When we gently pointed out that these questions may be taking her away from what she wanted–more connection and deeper love with him, we had her attention.

What we suggested instead of focusing on giving and not getting was shifting her internal questions to…

–“What is it that I’m not seeing about this situation?”
–“What could be going on with him that I’m not understanding?”
–“What am I expecting that he may not have agreed to?”
–“What might he be forgetting or not understanding about what I want?”

As we talked about these questions, Annie had an insight that surprised her. She realized she had been giving to her husband and in the process had created an unspoken bargain that she get exactly what she was giving in return.

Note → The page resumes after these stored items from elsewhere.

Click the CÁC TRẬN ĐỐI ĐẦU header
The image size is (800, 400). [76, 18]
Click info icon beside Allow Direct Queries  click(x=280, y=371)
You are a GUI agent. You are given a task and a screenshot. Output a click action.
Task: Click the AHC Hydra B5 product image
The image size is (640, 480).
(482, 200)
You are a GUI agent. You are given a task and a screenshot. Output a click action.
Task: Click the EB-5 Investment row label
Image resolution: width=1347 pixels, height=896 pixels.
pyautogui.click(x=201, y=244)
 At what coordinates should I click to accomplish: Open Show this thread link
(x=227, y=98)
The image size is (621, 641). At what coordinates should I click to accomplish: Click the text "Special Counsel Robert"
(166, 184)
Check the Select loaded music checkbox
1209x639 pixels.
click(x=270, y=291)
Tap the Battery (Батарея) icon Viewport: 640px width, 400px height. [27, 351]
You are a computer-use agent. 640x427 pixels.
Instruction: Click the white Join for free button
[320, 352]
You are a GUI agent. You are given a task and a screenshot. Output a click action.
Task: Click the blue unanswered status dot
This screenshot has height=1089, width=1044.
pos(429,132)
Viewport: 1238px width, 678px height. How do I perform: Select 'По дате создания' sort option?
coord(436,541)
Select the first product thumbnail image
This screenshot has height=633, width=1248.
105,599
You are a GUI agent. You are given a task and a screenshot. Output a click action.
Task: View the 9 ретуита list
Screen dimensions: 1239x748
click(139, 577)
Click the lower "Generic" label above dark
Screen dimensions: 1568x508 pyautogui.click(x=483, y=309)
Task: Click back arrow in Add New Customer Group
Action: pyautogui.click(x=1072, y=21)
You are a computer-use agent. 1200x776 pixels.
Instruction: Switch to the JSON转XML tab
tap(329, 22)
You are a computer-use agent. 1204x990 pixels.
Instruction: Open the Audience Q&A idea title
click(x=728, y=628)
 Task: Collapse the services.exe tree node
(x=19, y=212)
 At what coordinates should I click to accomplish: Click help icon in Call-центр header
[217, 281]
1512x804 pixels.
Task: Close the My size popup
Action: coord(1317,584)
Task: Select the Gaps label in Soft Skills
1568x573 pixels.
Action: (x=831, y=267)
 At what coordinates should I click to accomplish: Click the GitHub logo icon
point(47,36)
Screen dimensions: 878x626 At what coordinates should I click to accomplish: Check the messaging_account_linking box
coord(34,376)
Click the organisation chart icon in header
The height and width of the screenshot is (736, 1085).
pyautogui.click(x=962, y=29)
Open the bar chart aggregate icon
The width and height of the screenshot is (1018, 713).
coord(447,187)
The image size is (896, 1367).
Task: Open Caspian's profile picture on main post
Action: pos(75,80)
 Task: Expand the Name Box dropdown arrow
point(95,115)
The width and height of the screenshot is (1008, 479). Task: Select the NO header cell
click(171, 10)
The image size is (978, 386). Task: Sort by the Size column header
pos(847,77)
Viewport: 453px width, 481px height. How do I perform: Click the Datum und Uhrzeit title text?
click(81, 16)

She realized that emotionally she had been expecting him to be exactly like her, even though logically she knew he was different. He had been brought up in a family where the intellect was highly valued and emotions, including love, weren’t often expressed. She grew up in a family where everyone was free to express what they were feeling and expressed love openly.

She also realized that she didn’t ask for what she wanted and had been silently hoping that he would figure it out.

She had been assuming that he was a mind reader and would just know what she wanted and needed if she gave it to him first.

With these realizations, Annie had a deeper understanding of the dynamics between the two of them and had a new direction for herself and one that she would talk with him about to find out what he wanted as well.

The truth is that when you change the questions, you change the conversation in your own mind first and with the other person second about what is truly wanted. You also change from blame to curiosity within yourself.

It’s one of the true ways that can make all the difference in situations like this where you feel like you’re giving and not getting.